As 2025 draws to a close, we pause to reflect on a year that has been anything but ordinary. Global markets grew on the back of the AI conviction and Fed rate cuts, even as trade tensions, conflict crises, and lofty valuations kept investors cautious.

Closer to home, the fine wine market weathered its own storm. Bordeaux 2024 en primeur was the worst campaign in history. Prices across the fine wine spectrum softened through the first half of 2025, before stabilising over summer. Then, in September, the first green shoots appeared: Liv-ex indices rose for the first time in nearly three years. We end 2025 with cautious optimism, as it appears that oversupply is easing. Tariff-gate purchase paralysis from the U.S. is fading, secondary market inventory in the UK is trickling out, and China is slowly re-engaging. Investor confidence is returning, and the scales are rebalancing once again towards demand outweighing supply for the best wines. While we don’t expect a Covid-style bubble in 2026, we do expect this trend to stick, and with it, a more measured, thoughtful market.

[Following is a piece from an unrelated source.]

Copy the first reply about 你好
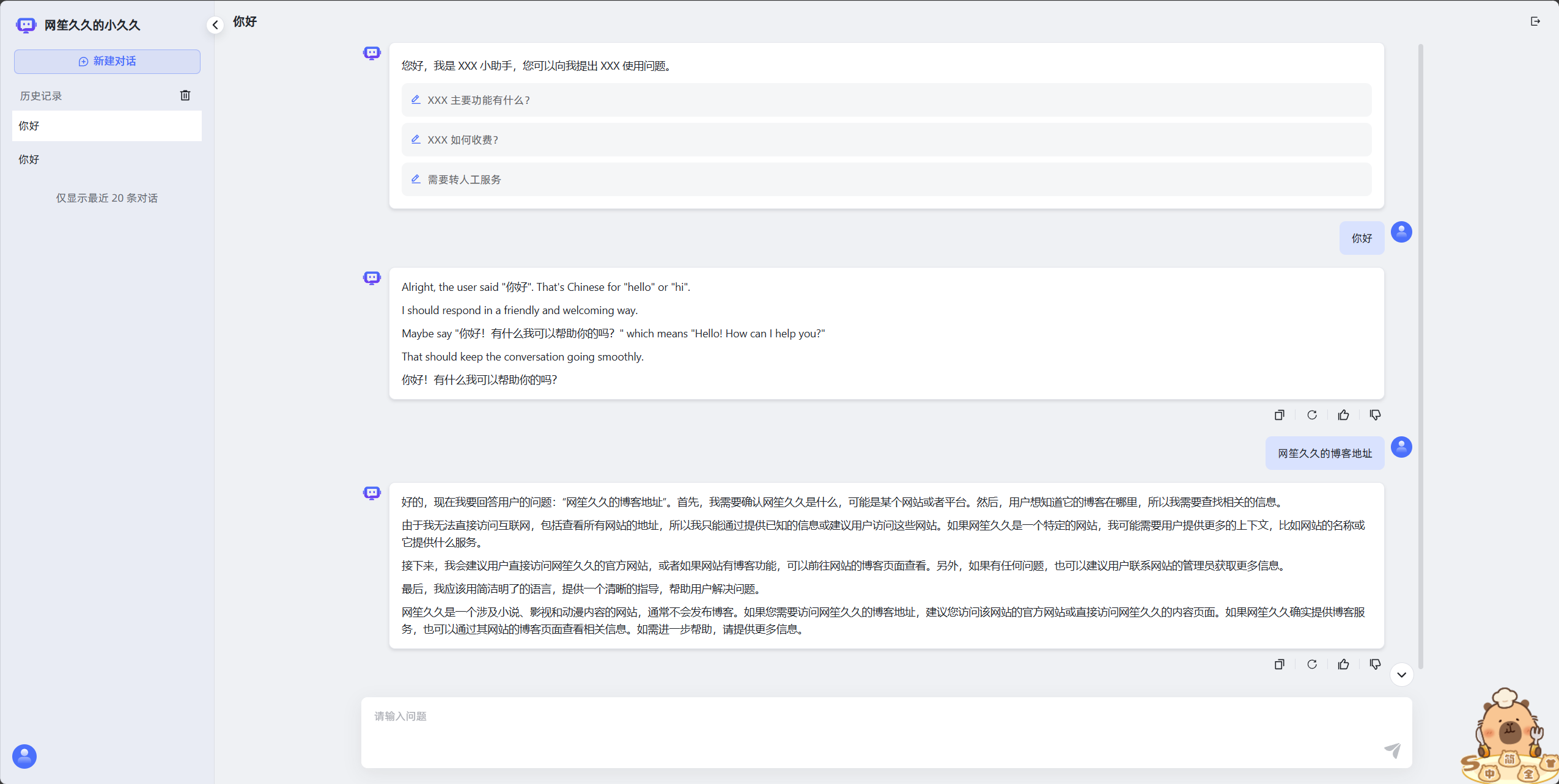Screen dimensions: 1559x784 click(1279, 415)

Our post-factum on the sharp correction since mid-2022 is as follows: wine indices lost roughly 30% after the market’s rapid growth attracted the wrong kind of capital. Investors mistook the surge for a crack at quick gains, and diversified into fine wine without understanding one of its most fundamental dimensions – patience. Most of these participants have since been flushed out – a positive outcome for fine wine’s long-term health. But it’s important to reiterate that fine wine is not, and should never be a playground for short-term speculators. It is an asset that rewards time, discipline, and conviction.

Looking ahead, it’s worth noting that for the first time in over twenty years, fine wine is showing a dislocation from gold. While the two assets have been closely correlated in the past, this divergence is simply a consequence of fine wine being overlooked – perhaps due to its recent rollercoaster movements. A forgotten asset in a market obsessed with speed, liquidity, and modern narrative is – in our eyes – an immense opportunity.

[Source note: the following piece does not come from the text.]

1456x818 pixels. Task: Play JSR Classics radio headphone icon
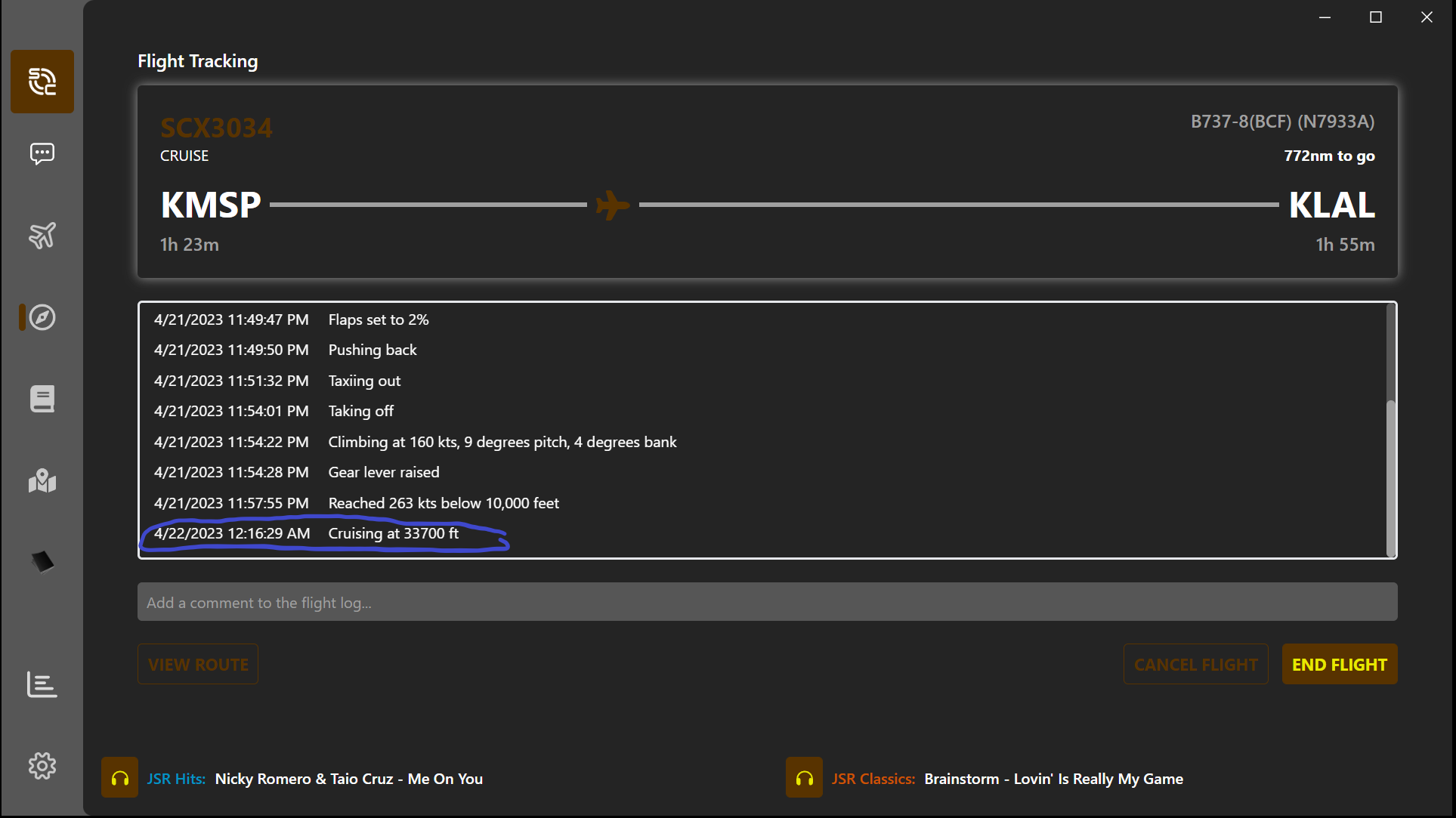tap(804, 778)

On the back of this, 1275 has experienced its most successful year to date. More importantly, the last three months have reinforced our conviction that the market has reached the bottom of its recent trough. Throughout this year we’ve worked quietly but deliberately, capturing the arbitrages that have appeared through the cracks of a market under pressure. In practical terms, this has meant securing icon wines in great vintages between one and two decades old at pre-pandemic prices – effectively buying back five precious years of ageing time on these treasures. We intend to continue in this vein, diligently and selectively, before the wind returns in full force to fine wine’s sails.

Climate change is the final, unavoidable lens through which any serious outlook for fine wine must now be reviewed. Recent announcements from the likes of Lafleur are stark reminders that viticulture is entering a period of profound and irreversible alteration. Production decisions, volumes, styles, and even the very existence of certain wines as we know them will be affected. This reality reaffirms our long-standing focus on building depth in recent and back vintages for our collectors. Preserving what already exists – at its peak, or on its way there – is no longer just sensible, it is essential.

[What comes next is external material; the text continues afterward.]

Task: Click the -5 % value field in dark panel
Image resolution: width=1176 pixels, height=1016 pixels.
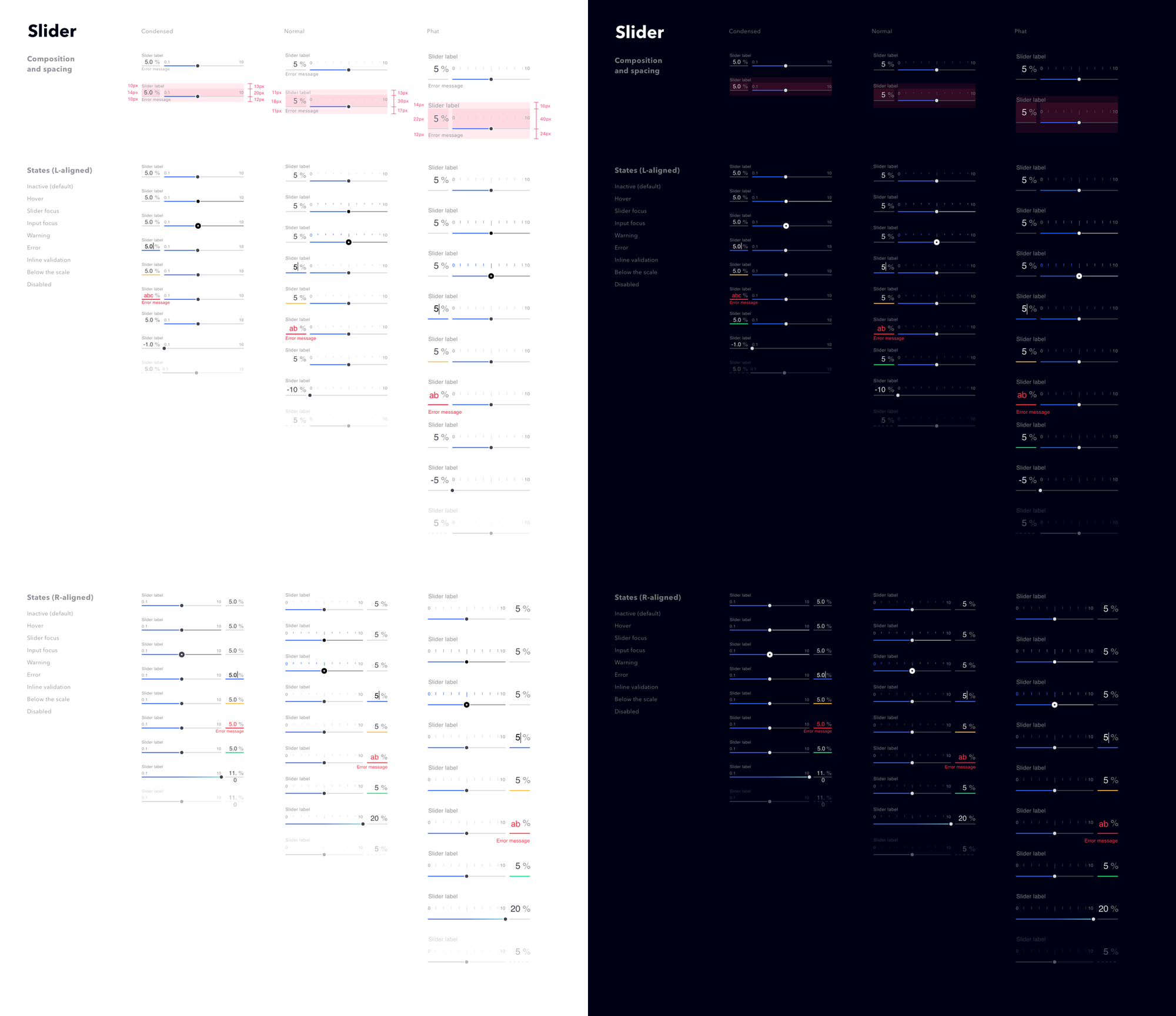Action: (1027, 480)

Beyond numbers, milestones, and market cycles, our purpose remains to build a fully traced, pristine, living memory of the best wines from our civilisation; to protect them through rigorous, purposeful management of every step in the supply chain; to safeguard them in our secure wine vault within Geneva’s Freeport; and ultimately, to deliver to our collectors and future generations the Golden Era of wine, without compromise. We will pursue this mission with even greater conviction in 2026.

Thank you for your continued trust and support. We look forward to raising a glass together next year.